Rumor has it the National Highway Traffic Safety Administration is about to propose a regulation that would require EDR (event data recorders), more commonly known as black boxes, to be installed in all new light trucks and cars. The EDRs will be similar to those used in aircraft, and will provide essential data in the event of a crash. If upheld, the requirement will go into effect on September 1, 2014.
Most new vehicles already contain event data recorders, with Ford, GM, Mazda, Toyota, and others all including black boxes in all of their vehicles. The recorders aren’t without controversy, however, and neither is this proposed regulation. Critics express privacy concerns and fear the data collected by the black boxes can be misused.
The Alliance of Automobile Manufacturers’ spokeswoman Gloria Bergquist offered this statement. “Event data recorders help our engineers understand how cars perform in the real world, but looking forward, we need to make sure we preserve privacy. Automakers do not access EDR data without consumer permission, and any government requirements to install EDRs on all vehicles must include steps to protect consumer privacy.”

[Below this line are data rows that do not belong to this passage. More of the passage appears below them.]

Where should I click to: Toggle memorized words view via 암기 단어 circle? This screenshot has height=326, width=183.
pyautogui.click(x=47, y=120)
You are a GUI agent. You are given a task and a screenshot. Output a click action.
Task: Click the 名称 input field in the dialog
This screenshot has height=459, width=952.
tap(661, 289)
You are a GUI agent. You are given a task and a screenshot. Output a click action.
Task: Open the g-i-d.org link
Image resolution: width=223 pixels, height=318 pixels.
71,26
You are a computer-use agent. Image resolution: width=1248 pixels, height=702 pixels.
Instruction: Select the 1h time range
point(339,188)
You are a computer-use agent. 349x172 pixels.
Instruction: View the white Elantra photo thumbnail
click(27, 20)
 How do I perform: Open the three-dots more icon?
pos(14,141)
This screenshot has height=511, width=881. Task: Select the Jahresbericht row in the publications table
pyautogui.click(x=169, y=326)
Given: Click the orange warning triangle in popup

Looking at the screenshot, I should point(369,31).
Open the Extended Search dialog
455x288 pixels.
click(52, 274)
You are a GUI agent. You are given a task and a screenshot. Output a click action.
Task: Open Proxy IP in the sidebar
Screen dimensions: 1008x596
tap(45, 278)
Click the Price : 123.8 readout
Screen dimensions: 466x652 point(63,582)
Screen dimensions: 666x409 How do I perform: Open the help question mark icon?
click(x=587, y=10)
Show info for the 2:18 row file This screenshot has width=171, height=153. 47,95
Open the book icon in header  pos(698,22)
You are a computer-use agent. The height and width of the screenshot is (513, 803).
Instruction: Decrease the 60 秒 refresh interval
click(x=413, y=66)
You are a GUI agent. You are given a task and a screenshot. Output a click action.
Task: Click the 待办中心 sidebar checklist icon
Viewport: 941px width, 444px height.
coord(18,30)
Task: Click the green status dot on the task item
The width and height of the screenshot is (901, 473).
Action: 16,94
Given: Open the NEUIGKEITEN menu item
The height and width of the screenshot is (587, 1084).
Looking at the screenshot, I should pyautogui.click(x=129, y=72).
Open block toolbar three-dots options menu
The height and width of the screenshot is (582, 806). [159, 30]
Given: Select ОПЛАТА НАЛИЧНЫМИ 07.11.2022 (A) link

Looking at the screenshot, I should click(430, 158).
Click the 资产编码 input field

The Alliance of Automobile Manufacturers is a group composed of Toyota Motor North America, the Volkswagen Group of America, and Mercedes-Benz USA, as well as six other manufacturers. This isn’t the first time we’ve heard about black boxes in cars, however. Back in April, we reported on Senate Bill 1813, which would require all vehicles to have black boxes. In 2006, the NHTSA ruled on a standard for black boxes that went into effect in September on 2013 vehicle models.